_WHAT YOU WILL DO_
The result should be the lines from the one that contains "Instruction: Click the" to the final line of the entries below, copied exactly and with no pictures.

_TASK INPUT_
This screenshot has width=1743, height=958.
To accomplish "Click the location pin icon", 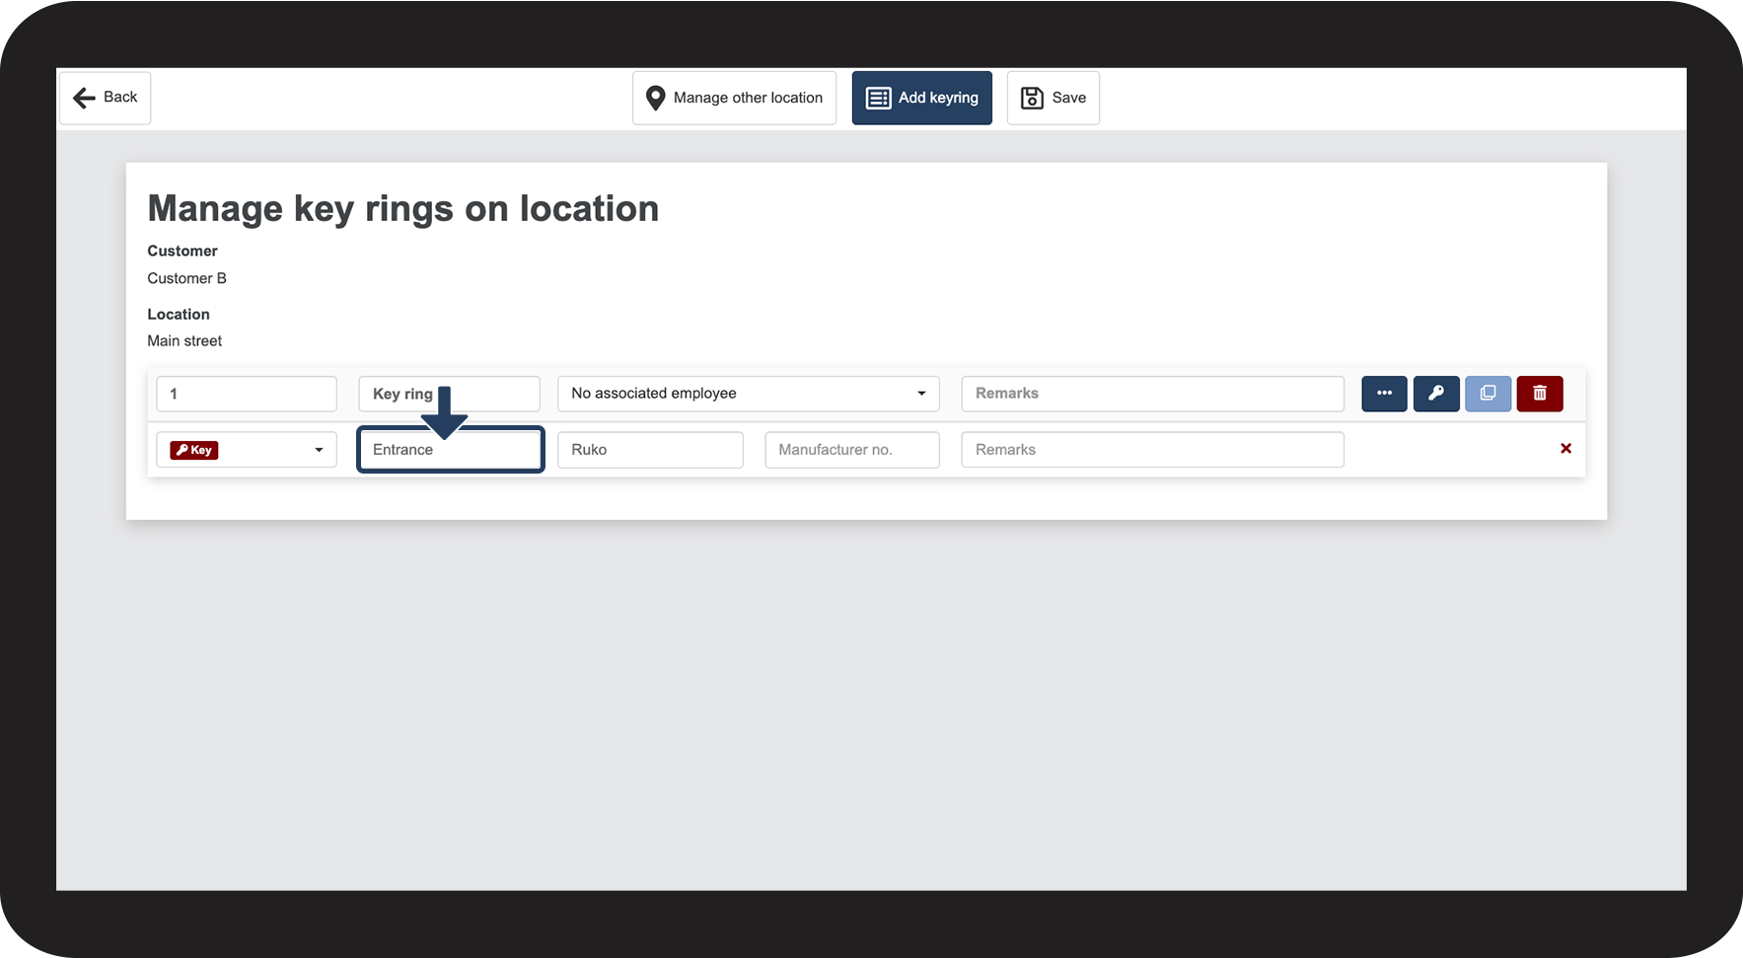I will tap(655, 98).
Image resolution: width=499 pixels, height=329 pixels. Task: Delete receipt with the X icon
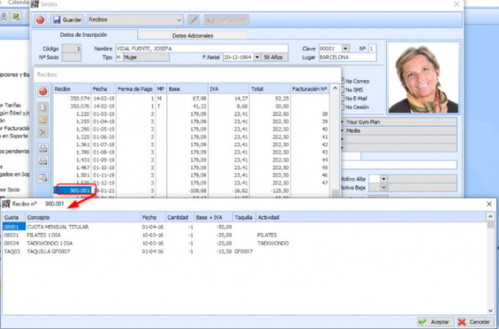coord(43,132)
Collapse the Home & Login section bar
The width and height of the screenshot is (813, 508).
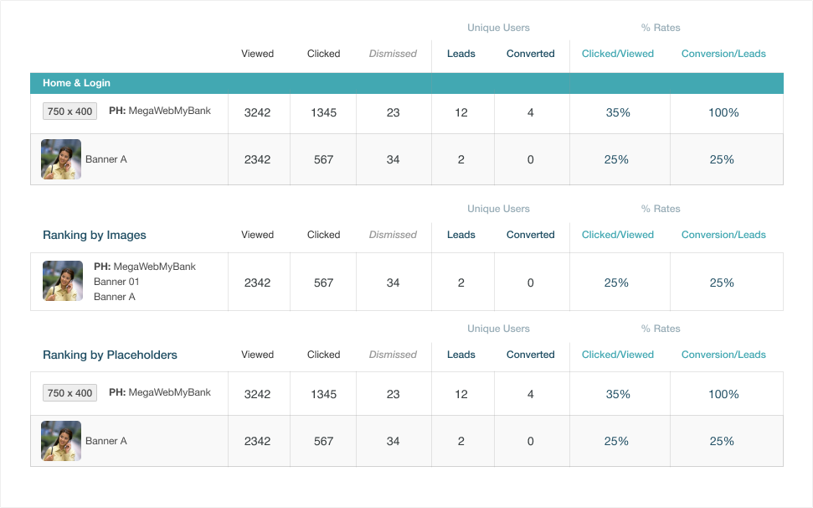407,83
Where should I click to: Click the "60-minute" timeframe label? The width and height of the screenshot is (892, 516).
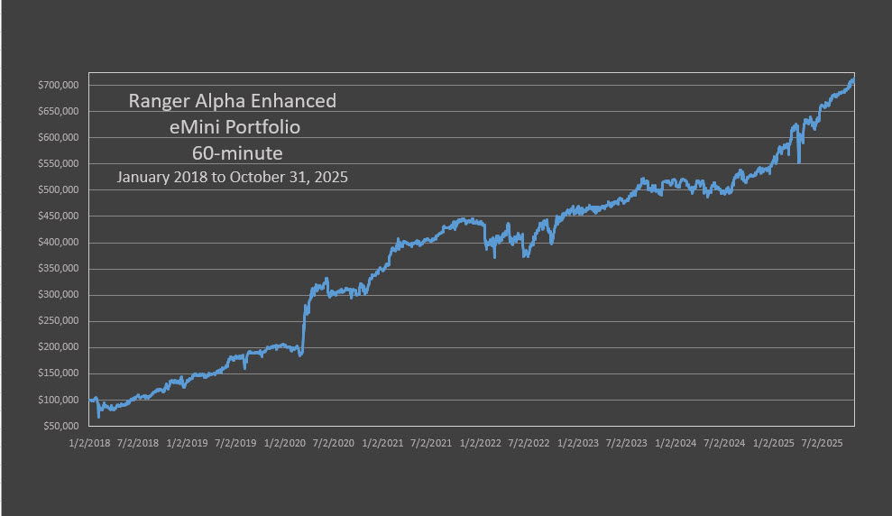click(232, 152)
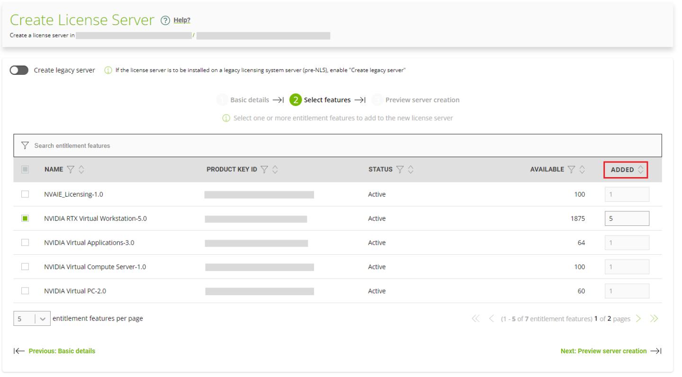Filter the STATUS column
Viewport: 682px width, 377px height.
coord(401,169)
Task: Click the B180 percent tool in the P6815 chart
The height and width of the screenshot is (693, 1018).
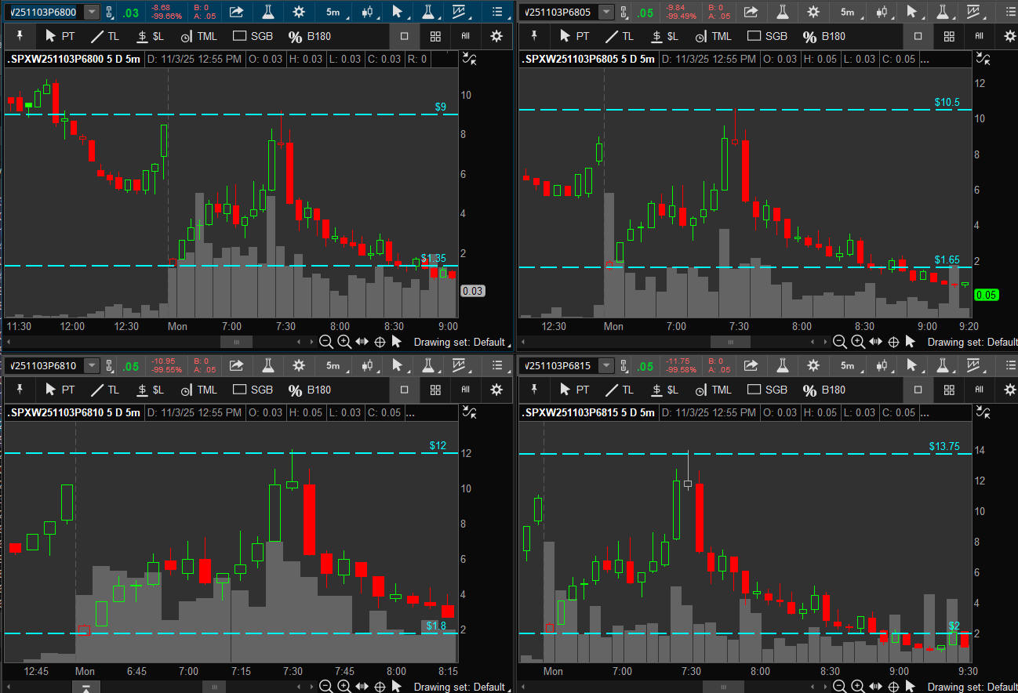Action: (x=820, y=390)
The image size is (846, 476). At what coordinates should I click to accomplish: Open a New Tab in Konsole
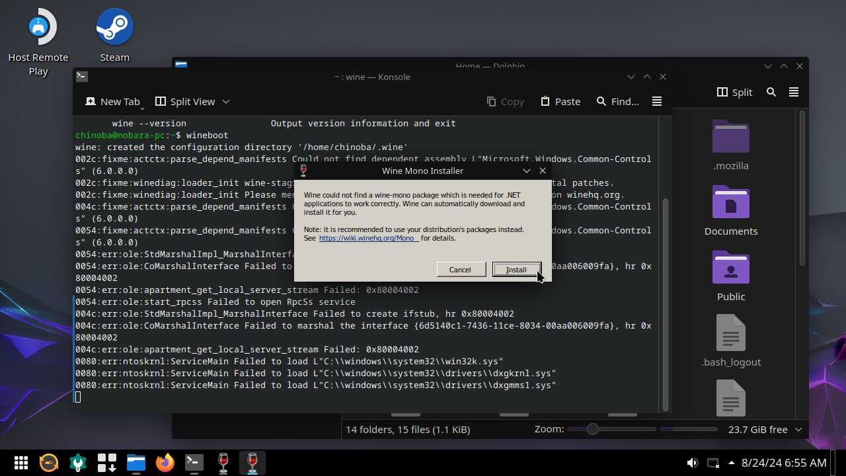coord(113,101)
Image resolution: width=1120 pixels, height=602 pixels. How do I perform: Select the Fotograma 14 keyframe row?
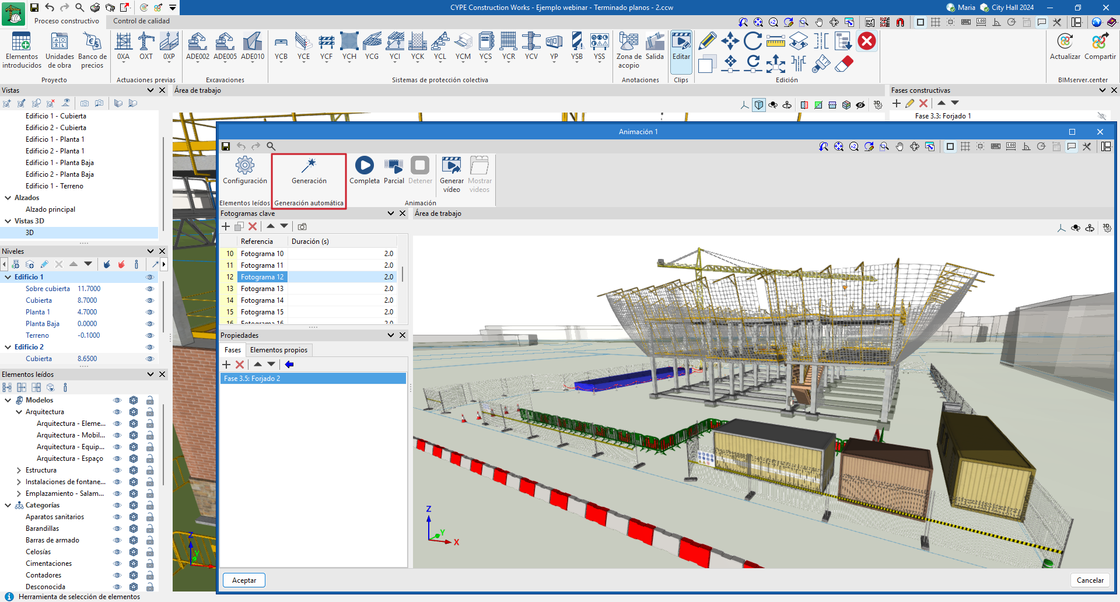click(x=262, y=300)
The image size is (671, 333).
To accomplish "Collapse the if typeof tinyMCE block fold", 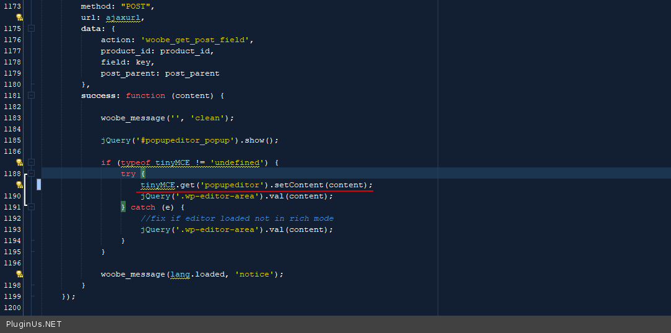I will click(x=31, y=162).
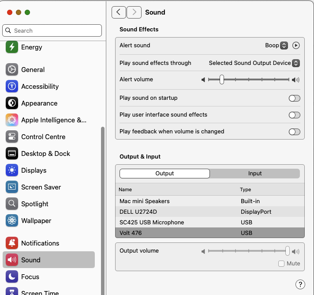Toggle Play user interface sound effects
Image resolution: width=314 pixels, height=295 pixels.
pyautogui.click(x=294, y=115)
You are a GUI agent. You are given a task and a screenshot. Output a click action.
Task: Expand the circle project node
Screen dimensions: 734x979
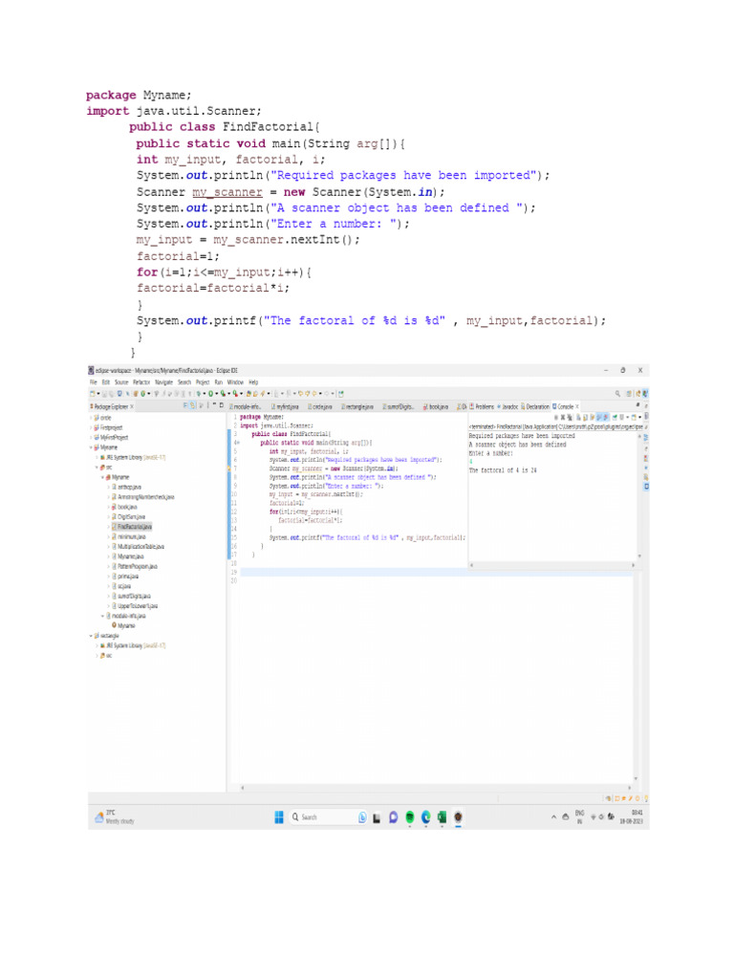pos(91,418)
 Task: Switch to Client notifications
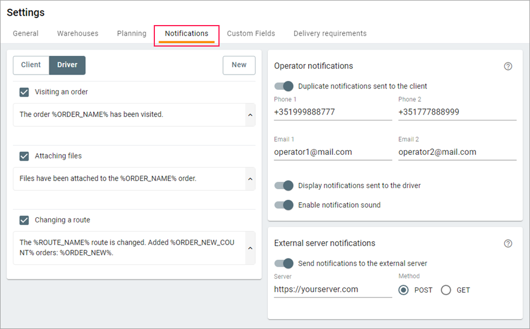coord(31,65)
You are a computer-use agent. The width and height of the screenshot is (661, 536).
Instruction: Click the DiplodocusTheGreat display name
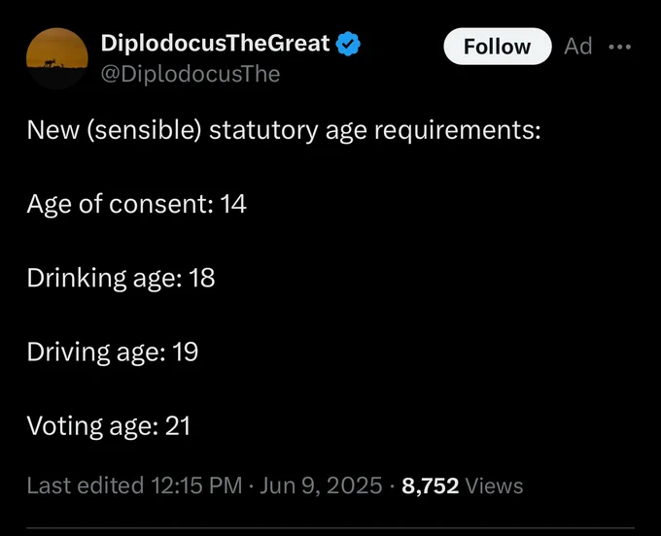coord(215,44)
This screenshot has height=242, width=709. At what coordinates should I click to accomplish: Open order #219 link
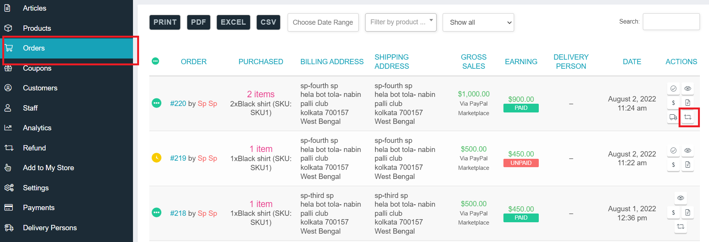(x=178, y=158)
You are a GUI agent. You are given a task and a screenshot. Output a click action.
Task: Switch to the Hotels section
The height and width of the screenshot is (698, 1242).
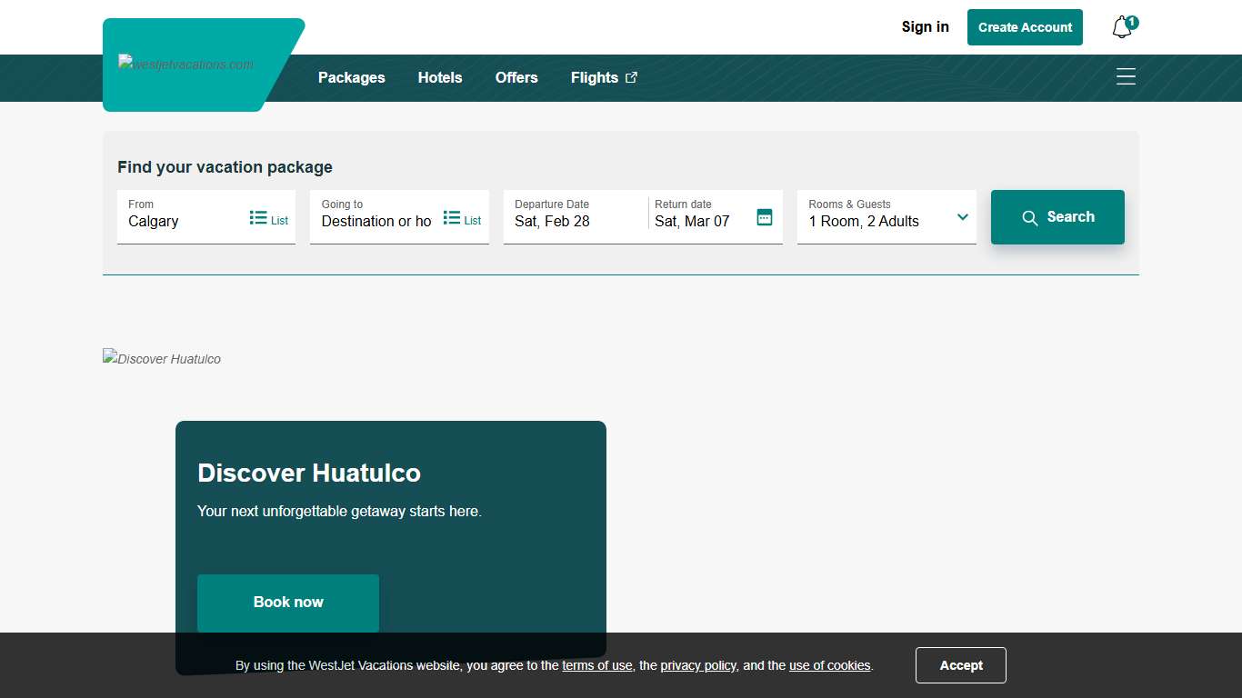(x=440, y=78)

_SOLVED EXERCISE_
Instruction: Click the DiplodocusTheGreat display name
coord(215,44)
This screenshot has height=242, width=709. At what coordinates should I click to accomplish: Open order #219 link
(x=178, y=158)
You are a GUI agent. You are given a task and a screenshot. Output a click action.
Task: Switch to the Hotels section
The height and width of the screenshot is (698, 1242).
(x=440, y=78)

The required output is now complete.